Reputation: 115
I am trying to parse a movie database with Python 3. How can I parse genres of a movie with different variables? For example:
1,Toy Story (1995),Adventure|Animation|Children|Comedy|Fantasy
2,Jumanji (1995),Adventure|Children|Fantasy
First value is movie_id, second is movie_name, and the third values are genres but I want to parse them as separate variables that belong to corresponding movie. In other words, I want second separator to my database as "|". How can I achieve this? Here is my code:
import numpy as np
import pandas as pd
header = ["movie_id", "title", "genres"]
movie_db = pd.read_csv("movielens/movies.csv", sep=",", names=header)
Upvotes: 1
Views: 751
Reputation: 862641
You can use separator ,|
but is necessary first row have to contains all possible genres:
df = pd.read_csv("movielens/movies.csv", sep="[,|]", header=None, engine='python')
print (df)
0 1 2 3 4 5 6
0 1 Toy Story (1995) Adventure Animation Children Comedy Fantasy
1 2 Jumanji (1995) Adventure Children Fantasy None None
But here is better create new columns by categories and set to 1
if category exist in row by get_dummies
and add to original columns by join
:
movie_db = pd.read_csv("movielens/movies.csv", sep=",", names=header)

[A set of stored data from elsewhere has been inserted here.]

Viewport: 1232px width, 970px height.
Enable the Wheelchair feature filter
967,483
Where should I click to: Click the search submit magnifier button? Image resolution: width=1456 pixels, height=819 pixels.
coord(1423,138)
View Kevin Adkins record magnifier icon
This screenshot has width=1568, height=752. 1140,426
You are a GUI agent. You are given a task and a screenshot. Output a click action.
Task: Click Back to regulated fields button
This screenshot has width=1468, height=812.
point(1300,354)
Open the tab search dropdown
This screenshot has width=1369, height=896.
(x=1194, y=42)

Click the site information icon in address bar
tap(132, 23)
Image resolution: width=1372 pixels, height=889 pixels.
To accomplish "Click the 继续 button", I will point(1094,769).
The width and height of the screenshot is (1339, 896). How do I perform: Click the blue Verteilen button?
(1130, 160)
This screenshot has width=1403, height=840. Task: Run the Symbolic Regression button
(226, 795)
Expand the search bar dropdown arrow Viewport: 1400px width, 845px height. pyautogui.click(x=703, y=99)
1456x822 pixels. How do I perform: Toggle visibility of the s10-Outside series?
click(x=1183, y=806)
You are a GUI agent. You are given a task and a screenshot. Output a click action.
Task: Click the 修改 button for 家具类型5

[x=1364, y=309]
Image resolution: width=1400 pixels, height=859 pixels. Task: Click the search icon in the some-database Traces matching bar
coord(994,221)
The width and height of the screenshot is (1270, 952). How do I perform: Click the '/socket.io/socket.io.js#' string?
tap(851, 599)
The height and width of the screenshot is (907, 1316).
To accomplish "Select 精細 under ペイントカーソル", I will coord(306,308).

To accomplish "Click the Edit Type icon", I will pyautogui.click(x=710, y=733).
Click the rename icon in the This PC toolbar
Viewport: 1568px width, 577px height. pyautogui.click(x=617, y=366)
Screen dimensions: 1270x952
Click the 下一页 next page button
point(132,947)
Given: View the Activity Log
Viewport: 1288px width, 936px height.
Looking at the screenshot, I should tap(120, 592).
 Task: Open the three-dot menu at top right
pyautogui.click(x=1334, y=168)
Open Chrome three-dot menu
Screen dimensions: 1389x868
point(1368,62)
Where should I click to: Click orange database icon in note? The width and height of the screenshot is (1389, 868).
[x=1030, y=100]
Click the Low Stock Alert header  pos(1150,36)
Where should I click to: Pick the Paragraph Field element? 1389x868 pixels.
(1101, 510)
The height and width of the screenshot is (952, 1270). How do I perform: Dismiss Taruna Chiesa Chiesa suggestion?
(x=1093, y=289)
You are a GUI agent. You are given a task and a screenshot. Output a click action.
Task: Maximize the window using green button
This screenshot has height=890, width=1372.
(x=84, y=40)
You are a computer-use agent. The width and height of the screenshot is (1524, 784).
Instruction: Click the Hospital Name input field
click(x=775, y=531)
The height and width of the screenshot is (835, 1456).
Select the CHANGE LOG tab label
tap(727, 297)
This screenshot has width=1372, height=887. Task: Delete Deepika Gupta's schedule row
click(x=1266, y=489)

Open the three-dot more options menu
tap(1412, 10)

df = movie_db.join(movie_db.pop('genres').str.get_dummies())
print (df)
movie_id title Adventure Animation Children Comedy Fantasy
0 1 Toy Story (1995) 1 1 1 1 1
1 2 Jumanji (1995) 1 0 1 0 1
But if need columns is possible use split
by |
:
df = movie_db.join(movie_db.pop('genres').str.split('|', expand=True))
print (df)
movie_id title 0 1 2 3 4
0 1 Toy Story (1995) Adventure Animation Children Comedy Fantasy
1 2 Jumanji (1995) Adventure Children Fantasy None None
Upvotes: 2